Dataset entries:
──────────
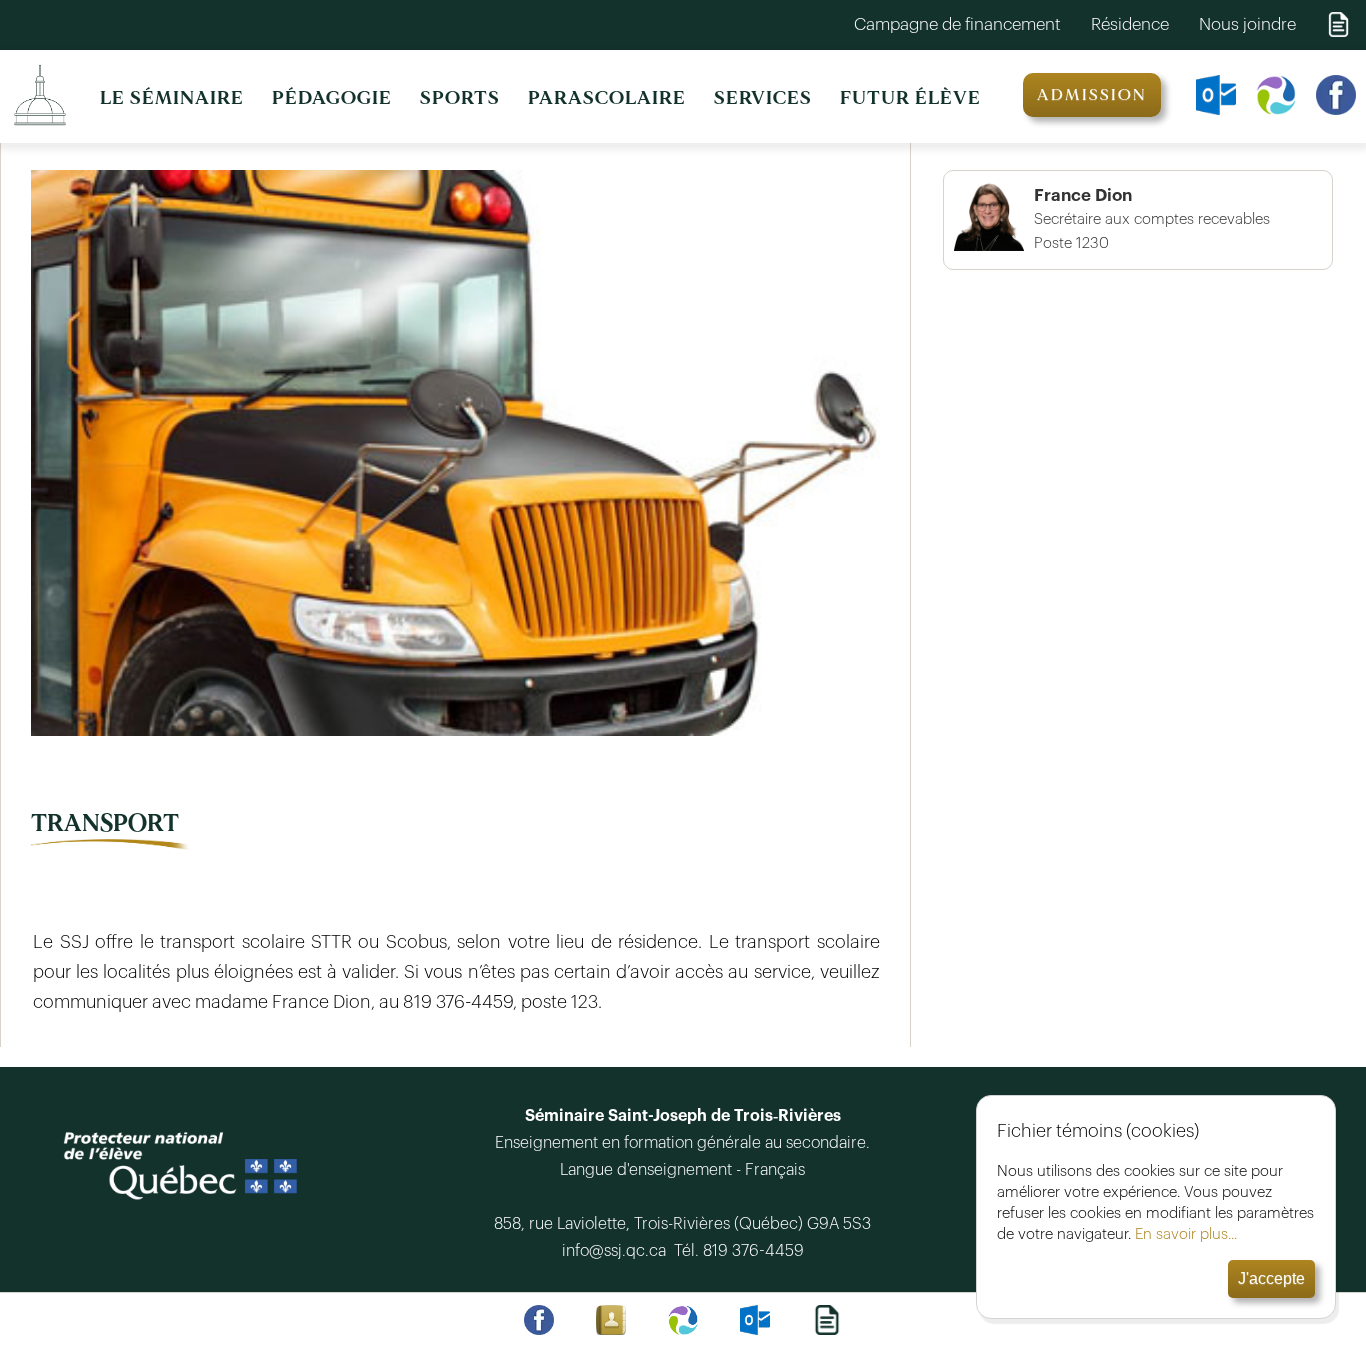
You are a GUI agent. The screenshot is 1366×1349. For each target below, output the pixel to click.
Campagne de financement (957, 24)
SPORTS (460, 98)
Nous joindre (1247, 24)
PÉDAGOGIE (332, 98)
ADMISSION (1092, 95)
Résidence (1130, 24)
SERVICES (763, 98)
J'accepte (1271, 1278)
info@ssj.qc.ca (616, 1251)
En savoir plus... (1186, 1234)
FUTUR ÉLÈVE (910, 98)
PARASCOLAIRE (607, 98)
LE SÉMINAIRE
──────────
▶ Task directions:
Every line of the records above should be copied exactly, while the pictures are left behind.

▶ Output for this exercise:
You are a GUI agent. The screenshot is 1366×1349. For each target below, output the pixel to click.
Campagne de financement (957, 24)
SPORTS (460, 98)
Nous joindre (1247, 24)
PÉDAGOGIE (332, 98)
ADMISSION (1092, 95)
Résidence (1130, 24)
SERVICES (763, 98)
J'accepte (1271, 1278)
info@ssj.qc.ca (616, 1251)
En savoir plus... (1186, 1234)
FUTUR ÉLÈVE (910, 98)
PARASCOLAIRE (607, 98)
LE SÉMINAIRE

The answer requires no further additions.